Table 5 Performance of four SE models in IEEE 33-bus system
Table 6 performance of four SE models for IEEE 123-bus system
Table 7 Performance of four SE models in 615-bus system
Table 8 Sum of recovered sparse errors and noises in IEEE 33-bus system compared with different pre-set values

It can be discerned from the results that the R-Capped-L1 model has the highest precision and efficiency of all three cases, but it also has the largest number of iterations because the process of solving an R-Capped-L1 model is a multi-stage issue, with each stage exactly solving a convex optimization problem (each stage is similar to the L1-R model). Although the number of iterations for solving the R-Capped-L1 model is larger, its computational speed is still the fastest because of the application of the FDSE method and the relaxation step in (6). Furthermore, as the BD increases from 0.06 to 0.1, all SE models except for WLS show good performance in compressing bad data. The R-Capped-L1 model was more robust than the other models. Please note that the errors here are different because different models are adopted.

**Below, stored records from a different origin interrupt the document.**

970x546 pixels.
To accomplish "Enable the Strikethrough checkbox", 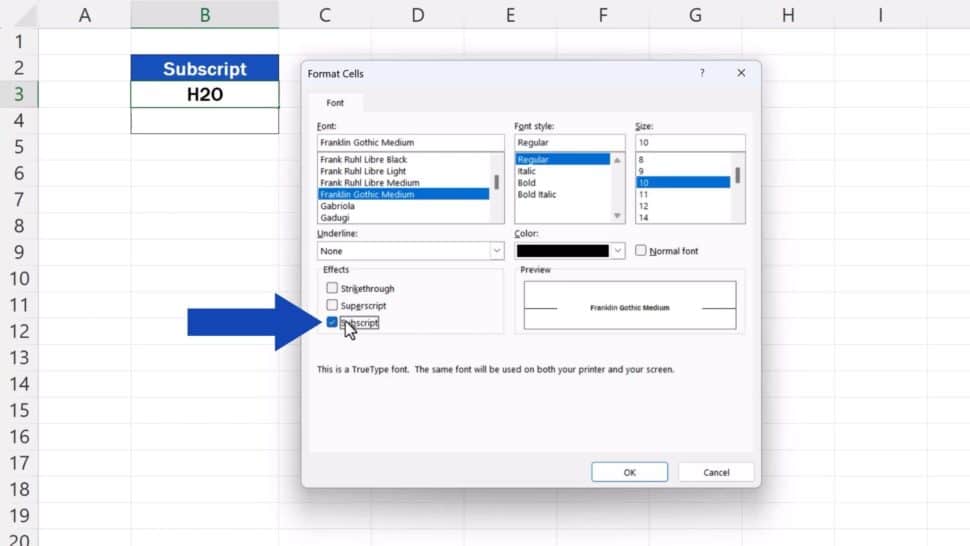I will click(x=332, y=288).
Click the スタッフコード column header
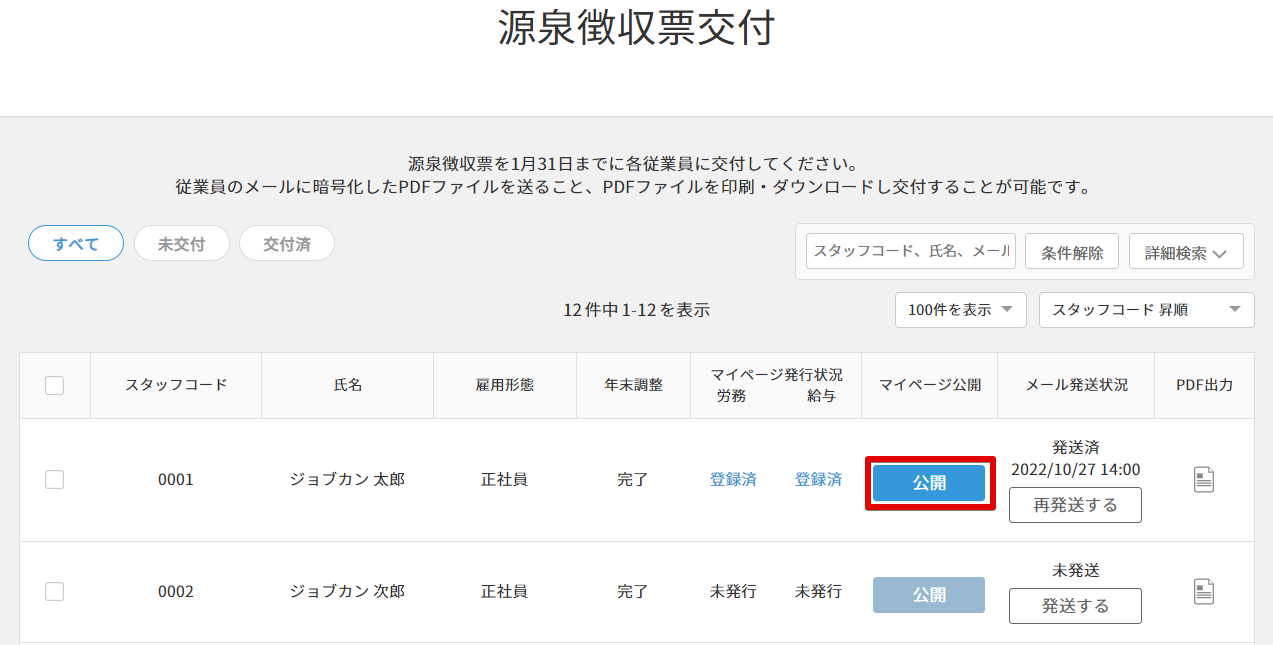The image size is (1273, 645). (176, 385)
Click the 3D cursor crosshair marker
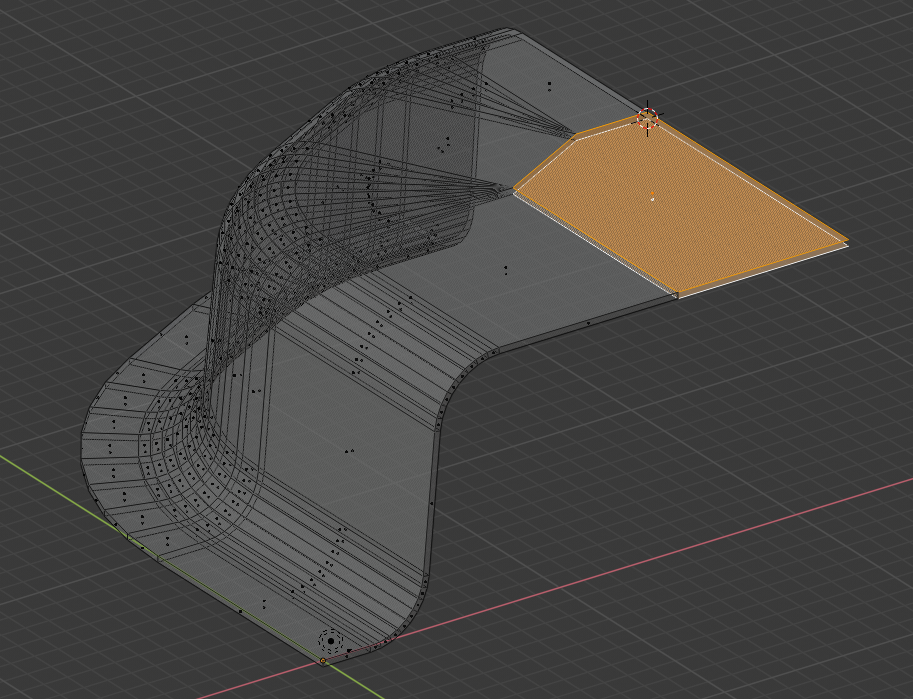Image resolution: width=913 pixels, height=699 pixels. point(648,119)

4.4 Impact of imbalance in three-phase loads

Finally, we consider the impact of imbalance in the three-phase loads. On the basis of the original IEEE 33-bus system, the ratio among the load of each phase was multiplied by a coefficient to explore the effect of three-phase imbalance on the iteration times of the FDSE method. Table 9 lists the number of iterations and the CPU time of FDSE and NBSE for the R-Capped-L1 models. The bad data rate was 0.1.

Table 9 Iterations and CPU times for R-Capped-L1 model of three-phase imbalances in IEEE 33-bus system

As shown in Table 9, the iteration of both FDSE and NBSE for R-Capped-L1 are almost constant as the load ratio changes. The imbalance in the three-phase distribution system has little impact on the iteration process. Actually, a similar conclusion has already been discussed elsewhere [20] and it was concluded that the iterative times for FDPF depend on R/X and the power factor to some degree, but not the imbalance in the loads.

5 Conclusion

In this paper, Capped-L1 was first introduced into DSSE and a revision, denoted R-Capped-L1, was proposed to improve the computational efficiency. In addition, a novel three-phase FDSE model for distribution networks was adopted, which could also accelerate the solution procedure for R-Capped-L1. Numerical tests were conducted to analyze the performance of the proposed R-Capped-L1 model and it was shown to have advantages in both computational efficiency and compressing bad data.

Furthermore, the transformation strategy shown in (6) can be applied to the L1-R model to accelerate the calculation process, and the R-Capped-L1 model with fast decoupled solutions can also be used in solving the SE problem for transmission networks. The optimal placement of PMUs to enhance accuracy of state estimation is another interesting topic but probably beyond the scope within this single paper. Also, spatial decomposition into multi-area SE merits further investigation. These issues will be regarded as future works.